United States District Court, D. Kansas

March 5, 2018

CIMARRON CROSSING FEEDERS, LLC, Defendant, and EVERETT OWEN; et al., Intervenor-Plaintiffs, and NATIONAL RAILROAD PASSENGER CORP. d/b/a AMTRAK; and BNSF RAILWAY COMPANY, Defendants and Intervenor-Defendants.

          Teresa J. James U.S. Magistrate Judge


         On March 1, 2018, the Court conducted a telephone discovery conference regarding the Railroad Plaintiffs' objections to the sufficiency of Intervenor-Plaintiffs' answers to BNSF's Second Interrogatories. Railroad Plaintiffs appeared through counsel, Sean P. Hamer and Craig M. Leff. Intervenor-Plaintiffs appeared through counsel, Robert L. Pottroff and C. Michael Bee. Defendant Cimarron Crossing Feeders, LLC appeared through counsel, Michael J. Judy. This order memorializes the oral rulings made during the conference.

         1. Railroad Plaintiffs' Objections to the Sufficiency of Intervenor-Plaintiffs' Answers to Second Interrogatories

         In an email to the Court in advance of the telephone conference, Railroad Plaintiffs identified Second Interrogatories 1(b), 1(c), 2(b), 2(c), and 2(d) as in dispute. After reviewing Intervenor-Plaintiffs' supplemented interrogatory answers, the email from Railroad Plaintiffs' counsel outlining the alleged deficiencies, and hearing from counsel for Intervenor-Plaintiffs and Railroad Plaintiffs, the Court provided its guidance regarding the sufficiency of Intervenor-Plaintiffs' supplemented answers to BNSF's Second Interrogatories 1 and 2. The Court provided guidance that Intervenor-Plaintiffs' answers merely referring by mileposts to an approximately six-mile section of track are not sufficient answers to Interrogatories 1(b) and 2(c), which ask for the “specific location, by milepost reference, of any condition that failed to comply with the federal standard of care.” As discussed in more detail at the conference, Intervenor-Plaintiffs should supplement their interrogatory answers to more precisely identify the milepost locations, with references to photographs, depicting track locations with conditions they contend show a failure to comply with the federal standard of care.
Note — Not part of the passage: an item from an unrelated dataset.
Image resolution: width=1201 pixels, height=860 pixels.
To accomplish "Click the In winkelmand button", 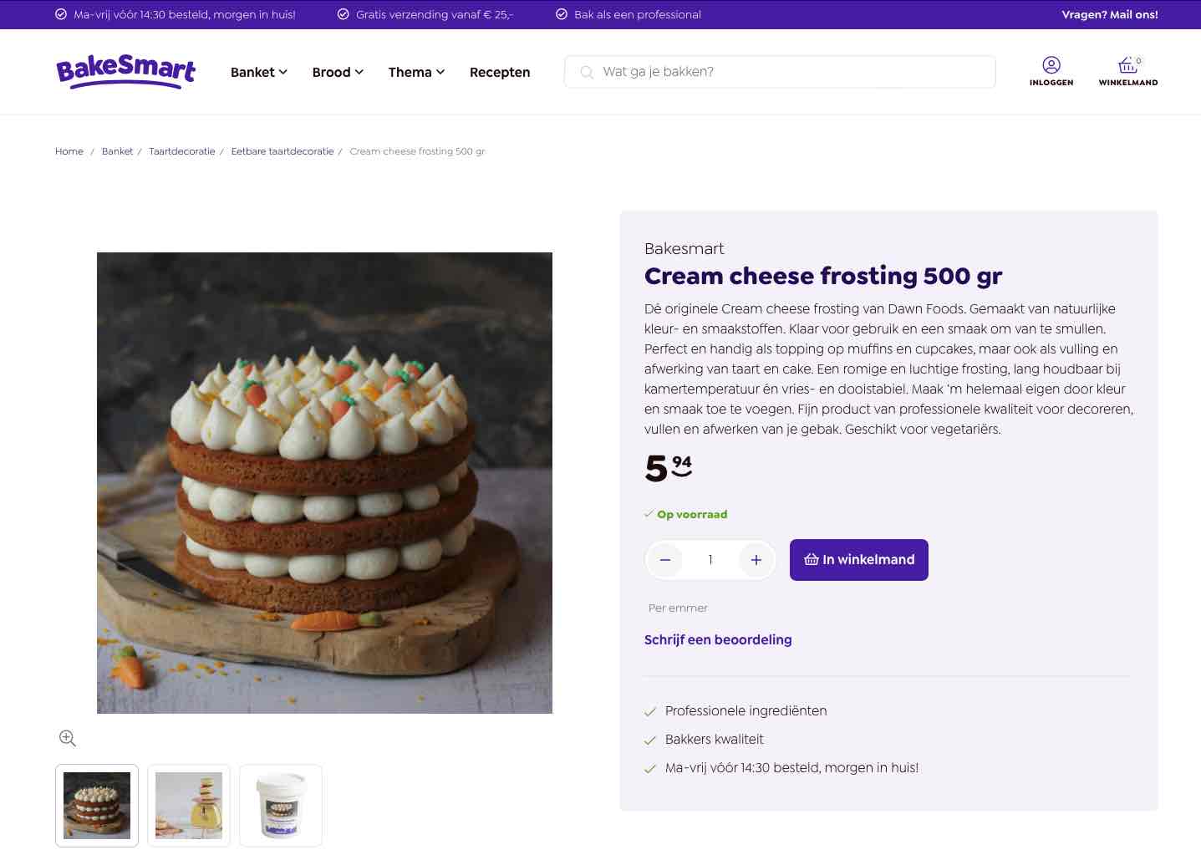I will [858, 559].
         The Court also provided guidance that Intervenor-Plaintiffs' answers to Interrogatories 1(c) and 2(d) should be revised to reflect that Intervenor-Plaintiffs will further supplement their answers after obtaining refined and/or enhanced locomotive and geometry car videos that identify specific locations on the videos.
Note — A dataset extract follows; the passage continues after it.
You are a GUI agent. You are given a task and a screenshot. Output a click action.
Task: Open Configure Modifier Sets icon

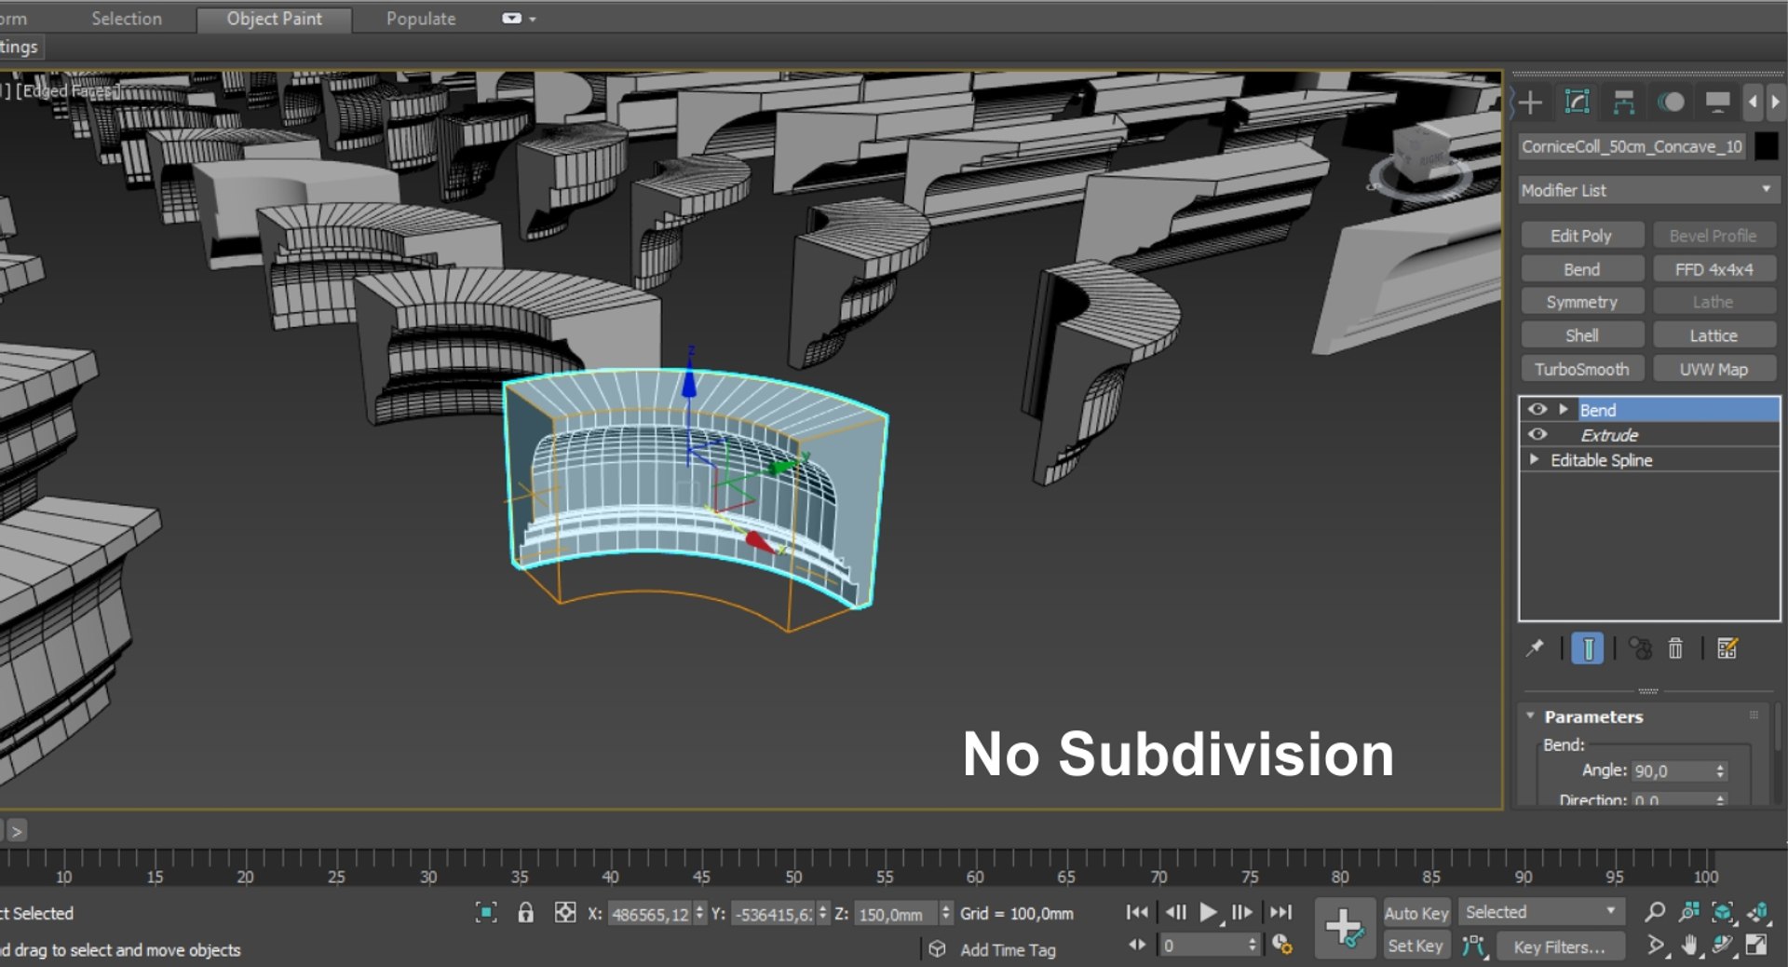pos(1727,648)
         With respect to their answer to Interrogatory 2(a), Intervenor-Plaintiffs should re-review their list of BNSF engineering instructions. If any of the cited engineering instruction are not responsive to Interrogatory 2(a), they should be deleted from the answer. If there are specific subsections or portions of any cited instruction which were allegedly violated, the answer should be supplemented with references to the specific subsections and portions.
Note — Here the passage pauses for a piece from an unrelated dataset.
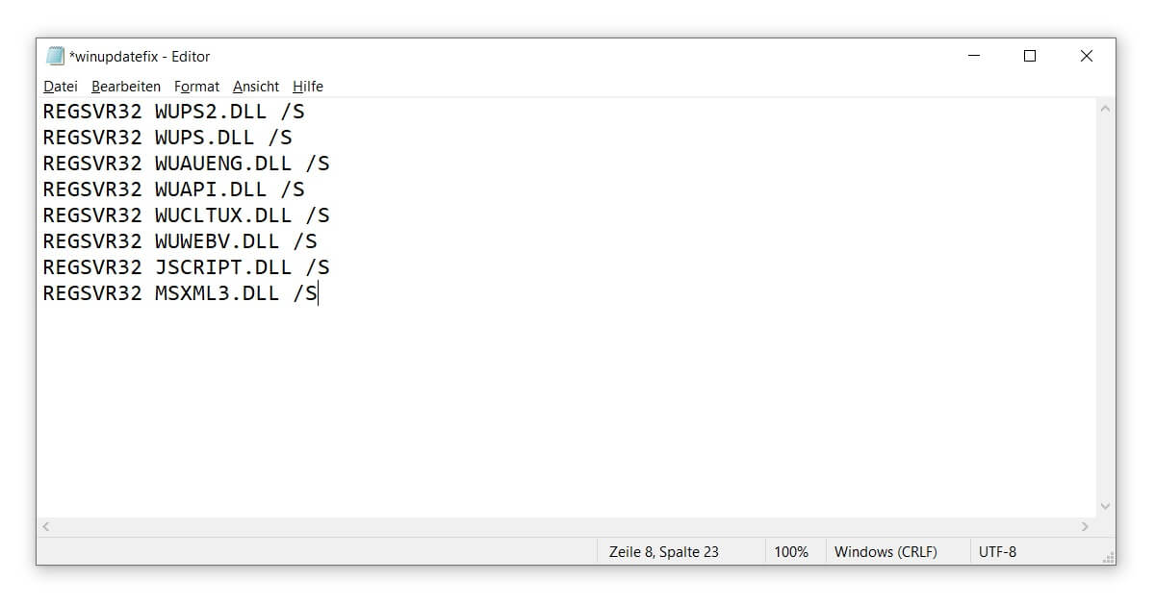Screen dimensions: 1155x606
Task: Click the UTF-8 encoding status field
Action: coord(997,552)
         The Court expressed its view Intervenor-Plaintiffs' answer to Interrogatory 2(b) is sufficient. Railroad Plaintiffs' objections appear to raise legal questions or issues rather than the insufficiency of the stated answer.

         The Court expressed concern regarding the parties' propensity in this case to file motions to compel rather than to confer and resolve issues which, in many instances, should not have required Court involvement. The Court strongly encouraged counsel to attempt to resolve their differences with regard to these disputed interrogatories without further Court involvement. The Court also noted that counsels' time may be better spent conducting depositions to discover details and specifics rather than haggling over the specificity of written discovery responses.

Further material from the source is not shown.